• Work to do
Quote the entries below word for word, starting at the line that contains "Floris van Doorn und" and ending at the line that contains "Fachgruppe (296, 90)", with both of those lines included.

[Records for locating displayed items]

......

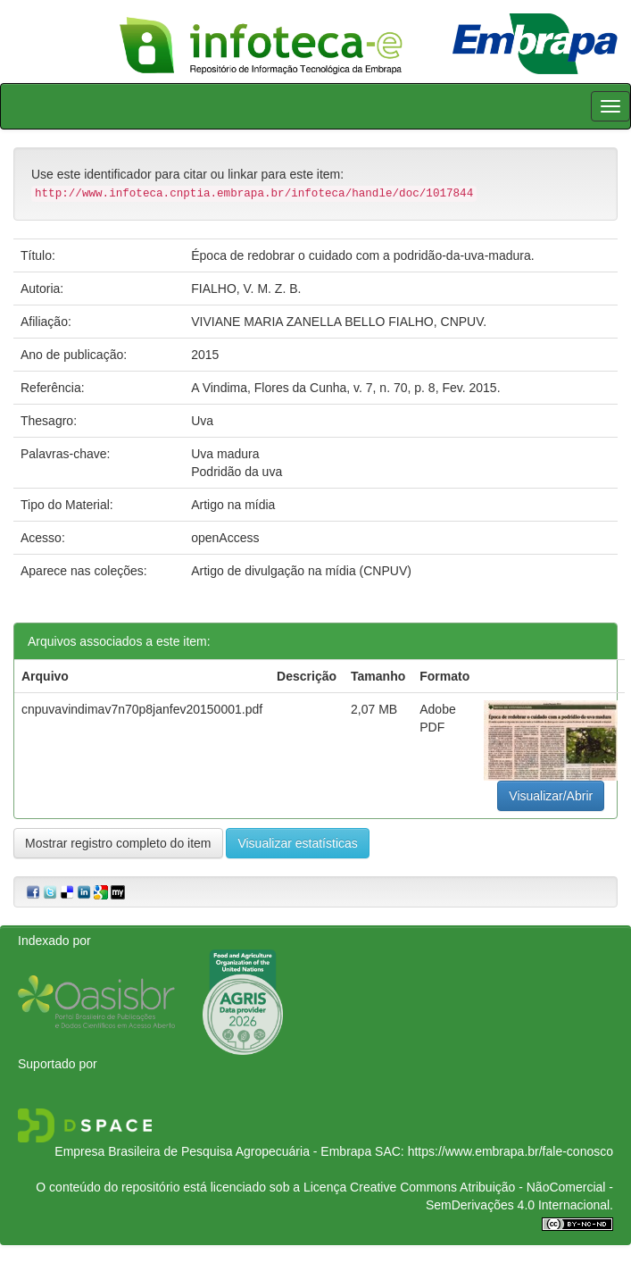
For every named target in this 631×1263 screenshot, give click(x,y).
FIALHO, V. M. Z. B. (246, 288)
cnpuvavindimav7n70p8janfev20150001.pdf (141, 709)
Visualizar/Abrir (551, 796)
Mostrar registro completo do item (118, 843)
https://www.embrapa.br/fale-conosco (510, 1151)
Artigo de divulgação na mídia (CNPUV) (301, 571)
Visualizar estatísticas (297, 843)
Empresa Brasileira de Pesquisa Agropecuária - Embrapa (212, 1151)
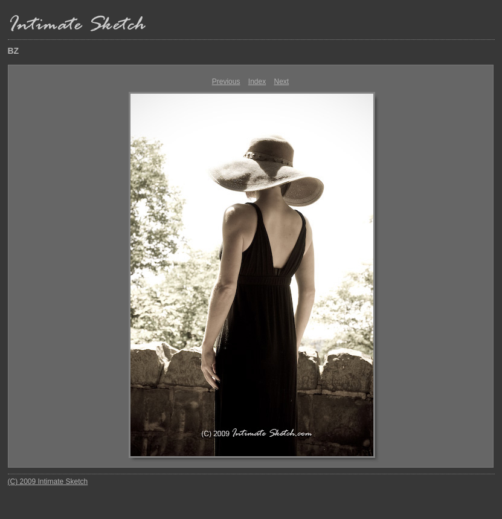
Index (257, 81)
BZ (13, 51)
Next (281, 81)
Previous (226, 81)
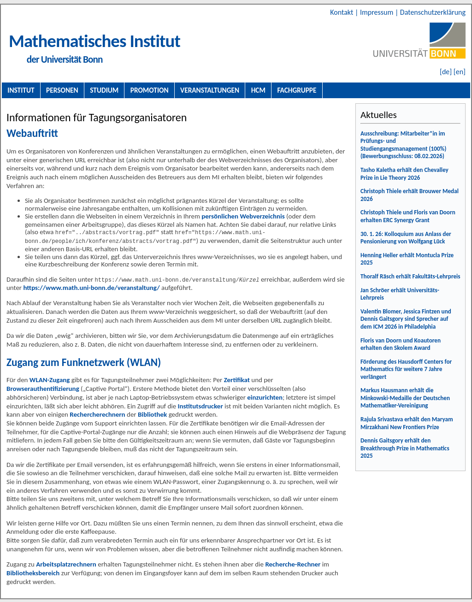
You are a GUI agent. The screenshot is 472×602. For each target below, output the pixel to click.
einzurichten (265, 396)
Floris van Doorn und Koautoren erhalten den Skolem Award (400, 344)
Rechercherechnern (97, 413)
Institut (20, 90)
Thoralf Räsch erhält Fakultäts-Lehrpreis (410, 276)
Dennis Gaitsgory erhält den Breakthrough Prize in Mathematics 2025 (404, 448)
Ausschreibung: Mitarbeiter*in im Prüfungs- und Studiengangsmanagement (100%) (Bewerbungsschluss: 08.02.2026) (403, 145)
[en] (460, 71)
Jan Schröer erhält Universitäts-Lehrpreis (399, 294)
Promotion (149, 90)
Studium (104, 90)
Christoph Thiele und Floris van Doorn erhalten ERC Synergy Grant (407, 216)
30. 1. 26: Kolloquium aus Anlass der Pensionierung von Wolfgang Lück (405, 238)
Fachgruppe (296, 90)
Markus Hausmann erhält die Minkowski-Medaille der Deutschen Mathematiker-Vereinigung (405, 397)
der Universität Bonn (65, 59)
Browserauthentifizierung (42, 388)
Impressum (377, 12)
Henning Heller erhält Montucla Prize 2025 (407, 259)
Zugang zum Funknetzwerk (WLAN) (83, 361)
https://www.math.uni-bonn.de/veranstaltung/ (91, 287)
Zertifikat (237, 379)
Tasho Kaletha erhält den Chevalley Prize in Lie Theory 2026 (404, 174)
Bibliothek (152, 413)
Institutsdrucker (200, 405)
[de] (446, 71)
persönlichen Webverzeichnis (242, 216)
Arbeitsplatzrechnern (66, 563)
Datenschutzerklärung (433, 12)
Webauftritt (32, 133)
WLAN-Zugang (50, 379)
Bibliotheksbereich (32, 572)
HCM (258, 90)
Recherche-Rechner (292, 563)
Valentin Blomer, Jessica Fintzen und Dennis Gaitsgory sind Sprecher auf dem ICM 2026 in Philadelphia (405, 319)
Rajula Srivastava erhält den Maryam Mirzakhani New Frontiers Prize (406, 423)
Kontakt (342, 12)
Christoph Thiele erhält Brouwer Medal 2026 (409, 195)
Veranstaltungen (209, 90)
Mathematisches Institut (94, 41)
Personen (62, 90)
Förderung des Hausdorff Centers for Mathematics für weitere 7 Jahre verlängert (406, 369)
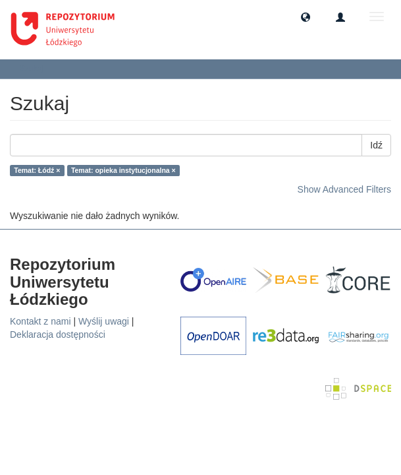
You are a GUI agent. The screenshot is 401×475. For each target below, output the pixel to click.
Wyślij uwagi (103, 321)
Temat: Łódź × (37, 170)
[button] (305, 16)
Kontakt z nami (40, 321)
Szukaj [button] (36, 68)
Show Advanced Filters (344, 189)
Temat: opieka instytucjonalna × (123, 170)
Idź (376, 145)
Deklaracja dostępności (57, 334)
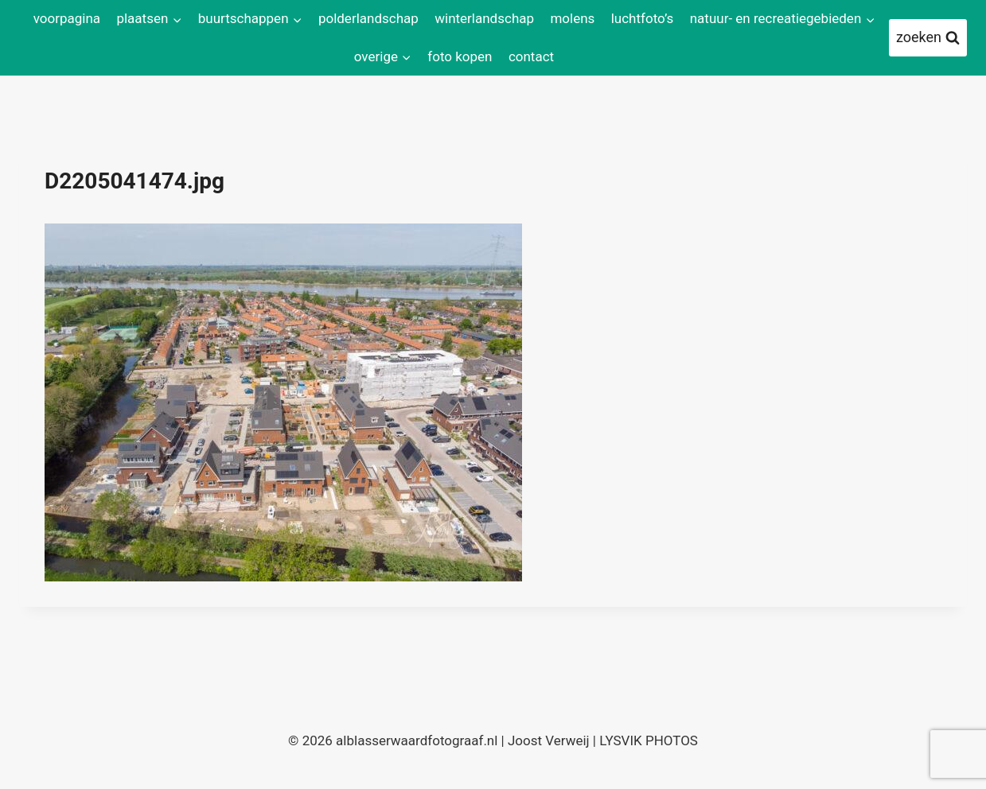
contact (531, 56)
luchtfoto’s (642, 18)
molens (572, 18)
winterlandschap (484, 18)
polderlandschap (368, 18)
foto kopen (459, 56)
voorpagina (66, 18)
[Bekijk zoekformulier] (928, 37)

......

• Solution to the exercise
Floris van Doorn und Koautoren erhalten den Skolem Award (400, 344)
Rechercherechnern (97, 413)
Institut (20, 90)
Thoralf Räsch erhält Fakultäts-Lehrpreis (410, 276)
Dennis Gaitsgory erhält den Breakthrough Prize in Mathematics 2025 (404, 448)
Ausschreibung: Mitarbeiter*in im Prüfungs- und Studiengangsmanagement (100%) (Bewerbungsschluss: 08.02.2026) (403, 145)
[en] (460, 71)
Jan Schröer erhält Universitäts-Lehrpreis (399, 294)
Promotion (149, 90)
Studium (104, 90)
Christoph Thiele und Floris van Doorn erhalten ERC Synergy Grant (407, 216)
30. 1. 26: Kolloquium aus Anlass der Pensionierung von Wolfgang Lück (405, 238)
Fachgruppe (296, 90)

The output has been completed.